Shop Campaigns works best for stores with:

  • Healthy margins: You need enough margin to absorb the CAC plus the discount offer and still profit on the first order. Breaking even is fine if you're confident repeat purchases will follow.
  • AOV above $40: At very low order values, the math gets tight. A $20 AOV with a $10 CAC leaves almost nothing after COGS and shipping.
  • Products with repeat potential: Consumables, skincare, supplements, pet food — anything customers reorder. The 36% repeat purchase rate on Shop means your acquisition investment compounds over time.
  • US-based customers (for maximum reach): Third-party ad placements only reach US shoppers. International stores can still use Shop Campaigns, but distribution is limited to the Shop app itself.

It doesn't make sense if your product is a one-time purchase with thin margins. Every acquisition needs to be profitable on the first order — and the CAC required to compete may eat your profit entirely. If you're not sure where your CAC-to-LTV ratio stands, run those numbers before launching a campaign.

Shop Campaigns vs. Meta Ads: Different Tools, Different Jobs

Shop Campaigns doesn't replace your Meta or Google ad strategy. It supplements it.

With Meta, you control everything — creative, audiences, placements, bidding. You also absorb all the risk. A bad week of ads means money gone with nothing to show for it.

With Shop Campaigns, you control less but risk less. You can't choose which platforms your ads appear on, can't upload custom creative, and can't build lookalike audiences. But you also never pay for a click that doesn't convert.

Think of it as a guaranteed-return channel running in the background while your main ad channels do the heavy lifting. If you're exploring ways to grow without relying entirely on paid ads, Shop Campaigns is one more tool in that playbook. Set it, check it weekly, and let it quietly acquire customers at a cost you've already approved.

Common Mistakes to Avoid

Setting CAC too low to compete. If your CAC is significantly below Shopify's recommendation, your campaign won't get meaningful distribution. You'll technically be running a campaign, but almost nobody will see it.

Offering a weak discount. A 5% offer for new customers isn't compelling enough to drive action. The shopper is choosing between your 5% and another brand's 20%. Make the offer generous enough to actually convert — you're only paying when it works.

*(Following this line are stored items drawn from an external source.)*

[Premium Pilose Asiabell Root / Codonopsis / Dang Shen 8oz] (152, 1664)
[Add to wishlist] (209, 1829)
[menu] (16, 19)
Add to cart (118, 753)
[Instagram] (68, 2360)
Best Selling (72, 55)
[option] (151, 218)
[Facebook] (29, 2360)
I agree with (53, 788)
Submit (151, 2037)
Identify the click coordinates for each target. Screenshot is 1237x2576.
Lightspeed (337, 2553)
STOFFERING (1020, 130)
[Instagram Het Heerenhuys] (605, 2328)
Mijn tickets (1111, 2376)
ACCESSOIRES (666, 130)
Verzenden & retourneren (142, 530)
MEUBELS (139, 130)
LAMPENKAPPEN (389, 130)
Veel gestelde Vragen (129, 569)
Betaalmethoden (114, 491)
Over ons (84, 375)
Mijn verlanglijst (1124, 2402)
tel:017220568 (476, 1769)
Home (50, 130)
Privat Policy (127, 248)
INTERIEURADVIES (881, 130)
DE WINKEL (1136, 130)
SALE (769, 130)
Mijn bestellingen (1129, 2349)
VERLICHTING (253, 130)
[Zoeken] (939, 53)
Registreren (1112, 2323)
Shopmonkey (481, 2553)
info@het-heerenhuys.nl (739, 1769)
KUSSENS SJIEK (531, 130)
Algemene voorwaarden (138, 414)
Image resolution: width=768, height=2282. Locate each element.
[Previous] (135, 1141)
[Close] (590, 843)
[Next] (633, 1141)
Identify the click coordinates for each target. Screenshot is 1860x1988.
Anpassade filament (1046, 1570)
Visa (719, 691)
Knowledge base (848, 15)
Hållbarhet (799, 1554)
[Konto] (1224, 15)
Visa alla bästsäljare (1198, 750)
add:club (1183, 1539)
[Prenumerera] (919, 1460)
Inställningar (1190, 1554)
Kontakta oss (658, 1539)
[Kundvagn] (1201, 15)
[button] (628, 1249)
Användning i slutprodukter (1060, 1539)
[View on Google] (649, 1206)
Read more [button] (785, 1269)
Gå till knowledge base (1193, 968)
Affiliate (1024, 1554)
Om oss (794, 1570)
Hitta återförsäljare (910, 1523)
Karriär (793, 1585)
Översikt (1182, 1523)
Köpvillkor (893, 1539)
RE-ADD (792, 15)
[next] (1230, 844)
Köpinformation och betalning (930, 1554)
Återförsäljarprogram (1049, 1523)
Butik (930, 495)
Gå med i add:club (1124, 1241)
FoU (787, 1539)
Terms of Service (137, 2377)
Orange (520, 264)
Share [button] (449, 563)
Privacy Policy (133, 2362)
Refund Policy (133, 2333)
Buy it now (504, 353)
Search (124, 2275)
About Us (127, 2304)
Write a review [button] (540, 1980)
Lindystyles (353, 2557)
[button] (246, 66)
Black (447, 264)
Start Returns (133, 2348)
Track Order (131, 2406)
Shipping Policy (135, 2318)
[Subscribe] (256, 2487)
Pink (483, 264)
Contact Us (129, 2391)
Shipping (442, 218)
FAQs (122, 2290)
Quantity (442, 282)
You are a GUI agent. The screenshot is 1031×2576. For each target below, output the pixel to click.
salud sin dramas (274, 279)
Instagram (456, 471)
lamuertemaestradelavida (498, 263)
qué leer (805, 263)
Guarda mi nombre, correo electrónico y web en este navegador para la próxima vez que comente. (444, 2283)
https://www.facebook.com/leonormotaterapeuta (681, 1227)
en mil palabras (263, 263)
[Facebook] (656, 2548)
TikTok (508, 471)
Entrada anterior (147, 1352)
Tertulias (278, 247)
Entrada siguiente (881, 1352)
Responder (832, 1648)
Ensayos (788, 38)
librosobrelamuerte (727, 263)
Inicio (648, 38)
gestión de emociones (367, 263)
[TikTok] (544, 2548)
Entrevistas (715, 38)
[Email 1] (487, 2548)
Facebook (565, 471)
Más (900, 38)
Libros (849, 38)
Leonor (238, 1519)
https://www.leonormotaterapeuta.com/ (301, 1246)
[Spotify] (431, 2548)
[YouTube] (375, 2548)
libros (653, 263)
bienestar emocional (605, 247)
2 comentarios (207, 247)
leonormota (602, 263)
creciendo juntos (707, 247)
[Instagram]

Pausing too early. The algorithm needs 2-3 weeks to optimize delivery. Pausing after 3 days because you only got 5 conversions doesn't give the system enough data to find your ideal customers.

Ignoring the repeat purchase opportunity. Your first-order ROAS might look mediocre. But if those customers come back (and more than a third do on Shop), the lifetime value makes the initial CAC look like a bargain. Track 60-day and 90-day revenue from campaign-acquired customers, not just first-order returns.

Your Next Step

Open your Shopify admin, go to Sales channels > Shop > Advertising, and create your first campaign with Shopify's suggested parameters. Set a $30/day budget, run it for 14 days without touching it, then evaluate. That's $420 in total risk — and you only spend it if customers actually buy. For most stores making over $5,000/month in revenue, that's one of the lowest-risk acquisition experiments available.